### SUPPLIED MATERIAL
<<<<

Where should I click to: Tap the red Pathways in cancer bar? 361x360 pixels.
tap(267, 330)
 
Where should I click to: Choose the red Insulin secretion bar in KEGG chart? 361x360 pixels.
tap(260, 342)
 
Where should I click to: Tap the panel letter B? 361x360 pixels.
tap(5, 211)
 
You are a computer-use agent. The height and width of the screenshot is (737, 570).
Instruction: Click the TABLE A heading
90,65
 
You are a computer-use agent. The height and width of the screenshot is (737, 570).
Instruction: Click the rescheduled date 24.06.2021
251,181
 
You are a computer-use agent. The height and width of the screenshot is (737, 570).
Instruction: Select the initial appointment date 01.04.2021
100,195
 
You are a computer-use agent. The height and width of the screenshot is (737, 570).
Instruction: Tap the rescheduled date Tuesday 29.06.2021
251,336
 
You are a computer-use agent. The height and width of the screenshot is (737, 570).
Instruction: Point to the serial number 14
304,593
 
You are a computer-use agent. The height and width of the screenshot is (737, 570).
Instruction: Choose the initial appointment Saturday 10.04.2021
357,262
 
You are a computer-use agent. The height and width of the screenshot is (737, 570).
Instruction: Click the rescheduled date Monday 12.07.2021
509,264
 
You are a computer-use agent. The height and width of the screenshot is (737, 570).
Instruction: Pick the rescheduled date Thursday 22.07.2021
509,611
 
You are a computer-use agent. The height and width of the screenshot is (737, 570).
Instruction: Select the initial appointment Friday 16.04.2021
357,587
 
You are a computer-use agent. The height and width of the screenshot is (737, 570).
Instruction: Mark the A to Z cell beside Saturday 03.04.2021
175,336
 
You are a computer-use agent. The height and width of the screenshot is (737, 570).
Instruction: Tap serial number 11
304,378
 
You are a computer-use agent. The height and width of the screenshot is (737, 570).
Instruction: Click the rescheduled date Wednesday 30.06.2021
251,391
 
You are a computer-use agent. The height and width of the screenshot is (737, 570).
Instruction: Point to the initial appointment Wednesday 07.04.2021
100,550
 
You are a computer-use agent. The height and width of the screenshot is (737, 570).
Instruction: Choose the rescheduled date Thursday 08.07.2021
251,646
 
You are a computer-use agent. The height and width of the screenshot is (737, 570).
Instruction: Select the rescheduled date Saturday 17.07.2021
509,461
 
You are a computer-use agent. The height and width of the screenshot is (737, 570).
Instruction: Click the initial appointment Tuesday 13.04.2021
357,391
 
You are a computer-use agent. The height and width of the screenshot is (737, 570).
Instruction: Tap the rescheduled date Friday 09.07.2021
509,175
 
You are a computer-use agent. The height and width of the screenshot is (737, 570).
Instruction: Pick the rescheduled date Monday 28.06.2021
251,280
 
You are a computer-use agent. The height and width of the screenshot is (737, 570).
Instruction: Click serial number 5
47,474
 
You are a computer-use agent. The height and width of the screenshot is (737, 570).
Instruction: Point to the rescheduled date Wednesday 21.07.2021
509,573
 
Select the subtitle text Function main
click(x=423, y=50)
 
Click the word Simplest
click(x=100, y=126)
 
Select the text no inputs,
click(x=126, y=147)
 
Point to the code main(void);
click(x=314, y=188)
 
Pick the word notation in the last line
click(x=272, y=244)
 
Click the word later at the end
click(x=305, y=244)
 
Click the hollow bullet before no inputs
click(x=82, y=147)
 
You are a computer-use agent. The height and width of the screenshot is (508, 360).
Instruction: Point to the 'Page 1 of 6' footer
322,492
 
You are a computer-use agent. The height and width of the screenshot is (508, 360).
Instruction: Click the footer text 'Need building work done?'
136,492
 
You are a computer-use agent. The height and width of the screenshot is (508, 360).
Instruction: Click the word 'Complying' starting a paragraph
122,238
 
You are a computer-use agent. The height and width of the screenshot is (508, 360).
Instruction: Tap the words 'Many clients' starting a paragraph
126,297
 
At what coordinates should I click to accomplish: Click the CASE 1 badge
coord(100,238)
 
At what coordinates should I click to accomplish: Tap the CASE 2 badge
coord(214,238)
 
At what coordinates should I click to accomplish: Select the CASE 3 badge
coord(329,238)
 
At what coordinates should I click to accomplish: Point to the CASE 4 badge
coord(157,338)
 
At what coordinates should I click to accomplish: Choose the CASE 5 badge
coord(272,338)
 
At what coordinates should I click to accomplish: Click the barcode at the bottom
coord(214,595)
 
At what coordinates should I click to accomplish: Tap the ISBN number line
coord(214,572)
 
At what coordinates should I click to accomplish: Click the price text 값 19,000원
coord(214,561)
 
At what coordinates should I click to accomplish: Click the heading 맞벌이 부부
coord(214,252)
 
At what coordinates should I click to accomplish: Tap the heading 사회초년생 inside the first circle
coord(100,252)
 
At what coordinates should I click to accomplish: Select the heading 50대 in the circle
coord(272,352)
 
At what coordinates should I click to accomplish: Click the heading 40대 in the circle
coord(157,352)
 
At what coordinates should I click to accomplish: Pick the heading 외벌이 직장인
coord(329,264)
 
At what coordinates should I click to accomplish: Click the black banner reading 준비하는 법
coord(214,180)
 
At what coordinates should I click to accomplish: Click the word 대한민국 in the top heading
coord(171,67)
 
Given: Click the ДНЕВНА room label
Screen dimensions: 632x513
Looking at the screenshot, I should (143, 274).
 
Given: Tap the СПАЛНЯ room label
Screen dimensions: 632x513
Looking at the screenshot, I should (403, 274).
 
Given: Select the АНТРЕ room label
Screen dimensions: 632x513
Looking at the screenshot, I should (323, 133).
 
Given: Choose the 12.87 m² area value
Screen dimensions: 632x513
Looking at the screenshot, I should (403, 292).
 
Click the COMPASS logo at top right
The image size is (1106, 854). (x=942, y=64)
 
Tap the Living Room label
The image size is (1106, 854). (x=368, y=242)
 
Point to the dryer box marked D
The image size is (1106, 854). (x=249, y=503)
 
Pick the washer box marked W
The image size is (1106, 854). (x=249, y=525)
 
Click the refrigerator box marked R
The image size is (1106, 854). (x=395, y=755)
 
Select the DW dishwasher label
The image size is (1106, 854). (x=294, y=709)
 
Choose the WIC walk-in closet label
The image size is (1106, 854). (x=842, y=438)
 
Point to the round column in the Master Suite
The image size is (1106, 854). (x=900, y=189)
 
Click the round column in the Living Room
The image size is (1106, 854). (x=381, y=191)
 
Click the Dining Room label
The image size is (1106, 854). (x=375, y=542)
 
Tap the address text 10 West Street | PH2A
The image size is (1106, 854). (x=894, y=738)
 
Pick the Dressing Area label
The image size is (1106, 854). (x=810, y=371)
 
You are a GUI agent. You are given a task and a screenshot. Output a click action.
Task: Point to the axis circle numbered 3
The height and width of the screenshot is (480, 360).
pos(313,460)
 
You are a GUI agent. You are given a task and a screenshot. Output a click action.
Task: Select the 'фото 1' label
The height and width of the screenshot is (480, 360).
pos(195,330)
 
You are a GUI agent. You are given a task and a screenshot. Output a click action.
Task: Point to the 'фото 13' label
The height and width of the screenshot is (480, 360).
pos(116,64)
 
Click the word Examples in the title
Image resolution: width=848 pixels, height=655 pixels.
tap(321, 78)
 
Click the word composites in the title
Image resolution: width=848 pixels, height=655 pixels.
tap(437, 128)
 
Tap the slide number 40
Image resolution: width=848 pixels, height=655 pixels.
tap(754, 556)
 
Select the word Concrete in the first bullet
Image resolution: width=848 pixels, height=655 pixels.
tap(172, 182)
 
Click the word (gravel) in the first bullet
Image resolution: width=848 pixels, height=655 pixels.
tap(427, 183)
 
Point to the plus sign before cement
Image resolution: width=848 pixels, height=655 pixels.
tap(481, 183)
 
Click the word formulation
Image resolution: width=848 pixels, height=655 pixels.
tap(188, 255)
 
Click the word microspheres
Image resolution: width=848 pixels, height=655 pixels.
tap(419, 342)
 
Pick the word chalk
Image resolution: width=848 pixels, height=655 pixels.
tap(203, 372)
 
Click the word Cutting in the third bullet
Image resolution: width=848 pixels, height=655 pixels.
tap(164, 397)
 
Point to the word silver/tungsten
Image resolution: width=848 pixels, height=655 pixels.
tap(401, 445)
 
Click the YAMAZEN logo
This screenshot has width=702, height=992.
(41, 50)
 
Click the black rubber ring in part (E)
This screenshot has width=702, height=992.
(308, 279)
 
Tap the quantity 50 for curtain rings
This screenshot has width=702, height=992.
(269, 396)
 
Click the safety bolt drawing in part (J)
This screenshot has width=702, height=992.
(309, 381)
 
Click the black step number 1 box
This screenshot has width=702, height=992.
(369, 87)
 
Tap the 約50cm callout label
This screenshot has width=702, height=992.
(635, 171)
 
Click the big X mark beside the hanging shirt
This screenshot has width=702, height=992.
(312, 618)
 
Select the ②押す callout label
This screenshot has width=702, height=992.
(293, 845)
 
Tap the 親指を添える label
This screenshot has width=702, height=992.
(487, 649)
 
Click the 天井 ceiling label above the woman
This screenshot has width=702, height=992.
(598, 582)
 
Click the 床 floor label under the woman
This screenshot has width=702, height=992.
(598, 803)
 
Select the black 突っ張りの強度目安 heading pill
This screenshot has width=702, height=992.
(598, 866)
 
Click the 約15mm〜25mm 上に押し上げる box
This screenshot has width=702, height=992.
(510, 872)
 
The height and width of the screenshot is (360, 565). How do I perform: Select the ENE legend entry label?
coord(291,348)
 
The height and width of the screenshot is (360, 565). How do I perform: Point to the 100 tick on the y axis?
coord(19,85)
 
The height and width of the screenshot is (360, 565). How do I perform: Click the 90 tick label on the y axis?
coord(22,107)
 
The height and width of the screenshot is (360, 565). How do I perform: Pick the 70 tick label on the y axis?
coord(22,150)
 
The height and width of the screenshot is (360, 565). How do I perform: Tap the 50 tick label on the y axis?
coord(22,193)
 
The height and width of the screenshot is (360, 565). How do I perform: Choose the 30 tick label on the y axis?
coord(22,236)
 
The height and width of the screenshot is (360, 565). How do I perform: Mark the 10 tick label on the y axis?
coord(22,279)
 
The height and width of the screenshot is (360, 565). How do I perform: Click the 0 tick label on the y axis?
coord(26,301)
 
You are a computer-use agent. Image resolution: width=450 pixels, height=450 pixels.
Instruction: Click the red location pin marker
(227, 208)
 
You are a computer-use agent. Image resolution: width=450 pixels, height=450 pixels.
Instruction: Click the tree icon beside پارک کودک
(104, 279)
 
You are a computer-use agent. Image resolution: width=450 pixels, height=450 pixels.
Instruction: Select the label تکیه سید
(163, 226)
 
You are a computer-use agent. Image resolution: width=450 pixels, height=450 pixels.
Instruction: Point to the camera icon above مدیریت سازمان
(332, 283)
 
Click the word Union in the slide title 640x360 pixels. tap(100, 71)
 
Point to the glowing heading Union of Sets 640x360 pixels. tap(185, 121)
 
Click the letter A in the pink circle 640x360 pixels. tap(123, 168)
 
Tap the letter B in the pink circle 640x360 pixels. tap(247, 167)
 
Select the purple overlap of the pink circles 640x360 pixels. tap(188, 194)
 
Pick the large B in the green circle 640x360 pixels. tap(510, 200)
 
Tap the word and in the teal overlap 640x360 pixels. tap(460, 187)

>>>>

### WHAT THE TASK REQUIRES
Scale the lines from the line containing "Tap the Living Room label" up to and including the line containing "The image size is (1106, 854). (x=810, y=371)". Reproduce all of them, requests included, and multiply every coordinate in the answers by 0.4, rounding each result to a whole number with halves rounded up.

### OUTPUT
Tap the Living Room label
The image size is (1106, 854). (x=147, y=97)
 
Point to the dryer box marked D
The image size is (1106, 854). (x=100, y=201)
 
Pick the washer box marked W
The image size is (1106, 854). (x=100, y=210)
 
Click the refrigerator box marked R
The image size is (1106, 854). (x=158, y=302)
 
Select the DW dishwasher label
The image size is (1106, 854). (x=118, y=284)
 
Choose the WIC walk-in closet label
The image size is (1106, 854). (x=337, y=175)
 
Point to the round column in the Master Suite
The image size is (1106, 854). (x=360, y=76)
 
Click the round column in the Living Room
The image size is (1106, 854). (x=152, y=76)
 
Click the Dining Room label
The image size is (1106, 854). (x=150, y=217)
 
Tap the address text 10 West Street | PH2A
The image size is (1106, 854). (x=358, y=295)
 
Pick the Dressing Area label
The image size is (1106, 854). (x=324, y=148)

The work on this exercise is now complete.